Papa Bear sneered, and I supposed that was his way of conceding my point. “I want compensation.”
I inhaled another drag. “How much?”
“Nah.” He shook his head. “This debt needs to be paid in blood.”
“Come on, man.” I blew a cloud of smoke into the air. “You killed the girl. You’ve gotten the blood you came for.”
From the corner of the room, a hostage sobbed, but I didn’t look away from the fool before me.
He leaned forward and rested his forearms on the table. “She wasn’t the one who stabbed my son.”
“Already told you, el Capitán will be pissed if anything happens to me.”
“I’m not talking about you.” He glanced toward Hope. “The scarred bitch is the one who started this. All she had to do was serve drinks like she’s paid to, and no one would’ve gotten hurt.”
From the corner of my eye, I saw Hope stiffen on the barstool.
Red-hot fury flared inside me. I didn’t let it show. To this bastard, I looked utterly unfazed by his comment. Little did he know he’d just booked himself and his pals a fast pass to a dirt nap. I wouldn’t tolerate a disrespectful word against Hope, let alone a death threat.
Mistake number two.
I arched one brow and inclined my head toward Hope. “You want her?”
He nodded. “That’s my price.”
I butted out my cigarette in the ashtray. Lowering my chin, I let a sinister grin spread across my lips. “You really should’ve picked something else.”
I launched myself over the table. Papa Bear only had a split second to register his shock before I hooked my arm around his neck and tackled him to the floor. I rolled us, positioning myself underneath while locking him in a rear choke hold. With his back to my chest, he made a halfway decent bulletproof vest made of meat.
He clawed at my arms, desperate for air. The dumbass didn’t realize he’d already taken his last breath.
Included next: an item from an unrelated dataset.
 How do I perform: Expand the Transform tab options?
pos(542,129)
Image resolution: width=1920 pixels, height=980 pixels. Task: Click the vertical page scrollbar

In one seamless movement, I removed the Desert Eagle from the front of his waistband and fired two rounds into the goon by the bar.
Chest. Head. Lights out.
Next came the asshole by the beach exit.
Pop. Pop. Another down.
Then all hell broke loose. Shouts rang out. A woman screamed. None of it disturbed my laser-sharp focus.
The remaining narcos dove for cover behind tables and chairs. Papa Bear’s squirming grew bothersome, and I really needed to get up from the floor, so I pressed the pistol to his temple and pulled the trigger.
Three down.
The last three guys took too long to realize their boss was nothing more than a sack of flesh. They should be shooting at me already.
I rolled to the side, using Papa Bear’s body as a shield. When a Tango peered over a table, I nailed him between the eyes.
Then bullet after bullet slammed into the lifeless corpse protecting me.